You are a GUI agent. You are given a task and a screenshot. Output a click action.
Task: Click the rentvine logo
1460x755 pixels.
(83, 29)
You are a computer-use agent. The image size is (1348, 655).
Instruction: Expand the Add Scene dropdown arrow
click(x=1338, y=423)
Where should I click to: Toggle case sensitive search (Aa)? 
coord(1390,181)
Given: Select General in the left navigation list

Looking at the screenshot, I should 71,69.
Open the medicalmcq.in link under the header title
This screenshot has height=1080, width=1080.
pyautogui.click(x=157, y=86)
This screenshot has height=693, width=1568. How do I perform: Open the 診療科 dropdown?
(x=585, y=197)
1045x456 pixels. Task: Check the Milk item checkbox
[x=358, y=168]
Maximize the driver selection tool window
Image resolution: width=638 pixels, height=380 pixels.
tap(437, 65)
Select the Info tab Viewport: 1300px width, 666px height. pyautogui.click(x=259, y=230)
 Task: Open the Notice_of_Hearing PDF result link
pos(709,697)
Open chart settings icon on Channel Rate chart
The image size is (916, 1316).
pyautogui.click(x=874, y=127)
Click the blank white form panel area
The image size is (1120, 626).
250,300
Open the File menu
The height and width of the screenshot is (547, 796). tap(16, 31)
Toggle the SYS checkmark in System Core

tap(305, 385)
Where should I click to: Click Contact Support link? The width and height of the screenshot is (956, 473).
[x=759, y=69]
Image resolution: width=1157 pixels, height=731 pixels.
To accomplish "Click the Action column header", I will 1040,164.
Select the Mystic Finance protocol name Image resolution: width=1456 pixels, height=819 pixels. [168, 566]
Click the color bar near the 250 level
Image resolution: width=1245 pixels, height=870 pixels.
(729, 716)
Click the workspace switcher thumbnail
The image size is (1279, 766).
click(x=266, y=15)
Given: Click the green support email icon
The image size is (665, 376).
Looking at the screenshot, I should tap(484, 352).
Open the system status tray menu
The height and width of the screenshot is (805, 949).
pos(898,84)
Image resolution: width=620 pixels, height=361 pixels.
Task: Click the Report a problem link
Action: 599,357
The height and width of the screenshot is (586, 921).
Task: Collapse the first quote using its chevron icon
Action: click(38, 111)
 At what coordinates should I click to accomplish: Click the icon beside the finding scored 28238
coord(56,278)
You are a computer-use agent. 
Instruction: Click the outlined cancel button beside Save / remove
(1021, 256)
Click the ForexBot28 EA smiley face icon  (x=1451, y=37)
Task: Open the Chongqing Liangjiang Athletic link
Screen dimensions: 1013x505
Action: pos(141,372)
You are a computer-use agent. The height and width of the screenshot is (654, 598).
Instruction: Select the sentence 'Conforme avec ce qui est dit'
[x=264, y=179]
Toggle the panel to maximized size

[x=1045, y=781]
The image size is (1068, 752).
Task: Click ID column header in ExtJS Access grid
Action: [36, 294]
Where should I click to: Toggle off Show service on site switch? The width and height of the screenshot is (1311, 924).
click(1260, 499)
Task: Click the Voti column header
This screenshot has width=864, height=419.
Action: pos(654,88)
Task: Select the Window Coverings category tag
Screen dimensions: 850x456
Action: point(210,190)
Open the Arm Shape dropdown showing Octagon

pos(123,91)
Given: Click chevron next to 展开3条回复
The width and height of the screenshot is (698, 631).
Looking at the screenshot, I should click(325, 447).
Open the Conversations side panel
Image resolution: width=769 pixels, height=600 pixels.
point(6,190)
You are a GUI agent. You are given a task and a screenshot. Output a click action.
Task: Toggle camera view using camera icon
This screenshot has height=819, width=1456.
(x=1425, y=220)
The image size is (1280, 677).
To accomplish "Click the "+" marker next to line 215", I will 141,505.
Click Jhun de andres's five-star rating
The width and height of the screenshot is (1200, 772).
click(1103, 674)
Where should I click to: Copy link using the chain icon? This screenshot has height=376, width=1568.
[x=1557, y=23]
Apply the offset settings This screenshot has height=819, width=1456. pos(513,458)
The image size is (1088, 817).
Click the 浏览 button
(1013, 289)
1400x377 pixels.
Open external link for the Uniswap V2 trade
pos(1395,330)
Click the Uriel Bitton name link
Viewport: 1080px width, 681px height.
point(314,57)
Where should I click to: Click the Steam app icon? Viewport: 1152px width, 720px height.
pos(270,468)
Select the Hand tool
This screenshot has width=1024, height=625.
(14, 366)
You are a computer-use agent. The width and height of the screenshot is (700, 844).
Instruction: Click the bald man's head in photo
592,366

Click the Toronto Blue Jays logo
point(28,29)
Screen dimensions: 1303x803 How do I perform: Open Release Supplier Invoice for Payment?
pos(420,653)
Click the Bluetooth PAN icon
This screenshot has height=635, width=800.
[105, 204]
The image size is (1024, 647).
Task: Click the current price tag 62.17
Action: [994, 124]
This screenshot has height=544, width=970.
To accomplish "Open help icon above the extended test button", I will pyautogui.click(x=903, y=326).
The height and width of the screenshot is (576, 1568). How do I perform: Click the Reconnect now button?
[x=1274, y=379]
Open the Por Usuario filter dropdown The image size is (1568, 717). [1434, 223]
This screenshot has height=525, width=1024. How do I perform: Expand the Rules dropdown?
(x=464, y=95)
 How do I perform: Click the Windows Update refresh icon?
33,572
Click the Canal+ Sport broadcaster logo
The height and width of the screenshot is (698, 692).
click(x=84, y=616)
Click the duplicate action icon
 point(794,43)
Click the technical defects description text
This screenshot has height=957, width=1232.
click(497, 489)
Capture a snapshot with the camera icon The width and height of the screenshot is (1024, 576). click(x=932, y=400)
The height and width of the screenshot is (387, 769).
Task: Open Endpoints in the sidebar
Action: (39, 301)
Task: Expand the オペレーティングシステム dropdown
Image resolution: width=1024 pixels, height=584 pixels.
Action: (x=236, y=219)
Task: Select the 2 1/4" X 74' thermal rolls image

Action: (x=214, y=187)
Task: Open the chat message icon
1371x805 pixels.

━━━━━━━━

YOUR OBJECTIVE: Starting at the line that contains "Image resolution: width=1024", copy each line through the last line of the listing, and copy nothing else.

YOUR SOLUTION:
Image resolution: width=1024 pixels, height=584 pixels.
Action: (x=236, y=219)
Task: Select the 2 1/4" X 74' thermal rolls image

Action: (x=214, y=187)
Task: Open the chat message icon
1371x805 pixels.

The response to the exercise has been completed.